Why Bitcoin Cash (BCH) Is in Trouble
Why Bitcoin Cash (BCH) Is in Trouble
Bitcoin Cash (BCH) is in trouble. It’s perhaps the most controversial cryptocurrency ever. Just stating the name online can spark heated debate and flame wars. But now BCH is in a technical crisis.
BCH was thought of long before August 2017’s hard fork of the Bitcoin (BTC) blockchain. Its origins are the Bitcoin block size debate that began in 2015. Basically, the block size debate was an argument about how big blocks in the Bitcoin blockchain should be. Small blockers oppose a block size limit increase because that would mean greater centralization of mining. Bigger blocks earn more fees for miners, and larger miners can better afford the bandwidth and mining hardware necessary for bigger blocks. The system of voting with computing power or hash rate favors larger miners and allows the majority to enforce conditions on the minority. Also, miners’ interests can conflict with users’. Bigger blocks can compromise the security of Bitcoin, making it more difficult for full nodes to download and verify the entire blockchain. The fee market that arises will help solve the problems of transaction confirmation and acceptance. Finally, scalability issues should be fixed with sidechains that allow transactions off the blockchain. Small blockers prefer decentralization to efficiency.
Big blockers want a block size limit increase because a limit increase would mean greater support for more users. Bigger blocks would benefit users by making transactions more inexpensive, accessible, and reliable. Scaling the network to become a global system capable of handling numerous transactions per second would make it easier for new adopters and ordinary people to use Bitcoin. Smaller blocks mean that transactions take much longer to become confirmed and have a greater risk of not being confirmed. Merchants need to accept payments within seconds in order for Bitcoin to be widely adopted. Finally, the fee market that arises from blocks reaching the limit hurts users. Fees should be as low as possible. Big blockers prefer efficiency to decentralization. So they decided to fork the Bitcoin blockchain in August and create a new cryptocurrency as an experiment.
Although the price of BCH has increased since its creation, it is showing weakness compared to the overall crypto market. It has been hit hard by the 2018 bear market, and it is down more than its peers BTC, Ethereum (ETH), and Litecoin (LTC). On the Coinbase/GDAX exchange, BTC is down 50% from its all-time high, ETH down 40%, and LTC down 50%. But BCH is down over 85%. On the Kraken exchange, BCH is down 75%. And BCH has underperformed other major cryptos year-to-date and in February.
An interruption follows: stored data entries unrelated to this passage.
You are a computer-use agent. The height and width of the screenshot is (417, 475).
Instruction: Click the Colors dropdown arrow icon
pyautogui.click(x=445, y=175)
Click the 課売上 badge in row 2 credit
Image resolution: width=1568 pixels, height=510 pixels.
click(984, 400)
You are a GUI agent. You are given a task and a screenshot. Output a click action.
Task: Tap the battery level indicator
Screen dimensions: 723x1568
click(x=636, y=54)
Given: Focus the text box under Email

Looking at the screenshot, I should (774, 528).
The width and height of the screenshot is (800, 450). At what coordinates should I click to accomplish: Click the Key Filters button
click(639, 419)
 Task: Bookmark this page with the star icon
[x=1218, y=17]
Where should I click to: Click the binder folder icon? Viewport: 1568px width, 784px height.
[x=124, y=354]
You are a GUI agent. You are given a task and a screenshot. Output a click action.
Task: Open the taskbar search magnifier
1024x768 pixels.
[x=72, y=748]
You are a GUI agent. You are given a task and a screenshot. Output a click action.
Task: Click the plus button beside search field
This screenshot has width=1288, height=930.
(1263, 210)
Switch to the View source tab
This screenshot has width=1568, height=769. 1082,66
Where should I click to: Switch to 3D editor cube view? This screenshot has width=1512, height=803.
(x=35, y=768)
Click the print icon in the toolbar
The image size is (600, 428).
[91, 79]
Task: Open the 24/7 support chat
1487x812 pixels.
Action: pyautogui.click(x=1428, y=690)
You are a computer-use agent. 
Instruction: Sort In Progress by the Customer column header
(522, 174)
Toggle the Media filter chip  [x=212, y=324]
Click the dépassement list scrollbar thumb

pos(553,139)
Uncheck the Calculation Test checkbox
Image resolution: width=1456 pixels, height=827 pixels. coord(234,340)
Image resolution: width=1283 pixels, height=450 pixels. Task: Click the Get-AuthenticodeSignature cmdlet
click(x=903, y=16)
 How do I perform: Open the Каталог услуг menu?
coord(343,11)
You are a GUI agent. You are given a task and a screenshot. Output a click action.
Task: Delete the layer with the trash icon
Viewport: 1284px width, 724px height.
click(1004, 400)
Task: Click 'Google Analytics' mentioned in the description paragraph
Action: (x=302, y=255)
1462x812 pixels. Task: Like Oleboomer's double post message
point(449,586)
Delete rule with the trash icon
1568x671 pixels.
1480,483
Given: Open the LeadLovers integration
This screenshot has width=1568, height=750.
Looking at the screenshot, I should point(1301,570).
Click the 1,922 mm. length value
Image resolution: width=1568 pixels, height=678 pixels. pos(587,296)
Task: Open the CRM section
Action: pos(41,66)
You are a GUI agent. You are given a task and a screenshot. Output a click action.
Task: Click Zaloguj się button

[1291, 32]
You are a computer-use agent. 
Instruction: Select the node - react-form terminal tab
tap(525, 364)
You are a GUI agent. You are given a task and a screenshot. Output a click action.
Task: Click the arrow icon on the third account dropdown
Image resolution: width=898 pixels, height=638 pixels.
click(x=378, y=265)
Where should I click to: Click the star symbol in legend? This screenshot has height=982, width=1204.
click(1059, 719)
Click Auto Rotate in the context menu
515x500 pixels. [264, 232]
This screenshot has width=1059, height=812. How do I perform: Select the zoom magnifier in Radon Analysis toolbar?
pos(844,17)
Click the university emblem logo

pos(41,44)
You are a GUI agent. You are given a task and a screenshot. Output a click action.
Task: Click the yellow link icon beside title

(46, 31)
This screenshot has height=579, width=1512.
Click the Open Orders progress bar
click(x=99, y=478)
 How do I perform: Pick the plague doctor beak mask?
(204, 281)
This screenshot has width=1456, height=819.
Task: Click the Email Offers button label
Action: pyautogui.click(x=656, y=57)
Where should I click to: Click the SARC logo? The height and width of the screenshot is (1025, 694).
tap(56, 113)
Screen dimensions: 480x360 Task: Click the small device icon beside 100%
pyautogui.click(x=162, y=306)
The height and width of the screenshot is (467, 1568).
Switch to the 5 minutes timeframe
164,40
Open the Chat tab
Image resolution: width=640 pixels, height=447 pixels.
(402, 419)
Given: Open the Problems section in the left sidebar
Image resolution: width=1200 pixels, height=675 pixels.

Traders and investors have reason to worry. A technical analysis of BCH reveals bearish odds. On the 1-day chart, BCH keeps making lower highs and lower lows, breaking through support levels. Its moving average convergence divergence (MACD) is about to go negative again. Prior to February 17, it did not reach the top of the Bollinger bands since January 12. And volume during most green days in 2018 has been lower than average. These factors suggest that unless something drastic and fundamental happens, BCH price will continue in a downtrend. BCH will likely never again reach its all-time high of $9,500, which was caused by a massive pump. Finally, BTC’s transaction fees and speeds have decreased since December, so an advantage of BCH is diminishing.
The only investors who should hold are those who sincerely believe the technological vision of Bitcoin Cash. Investors interested in fast, cheap transactions can switch to Nanocurrency (NANO) or LTC. Investors into next-generation blockchains can reallocate to ETH or Neblio (NEBL). But BCH holders need to understand they will keep encountering bearish momentum.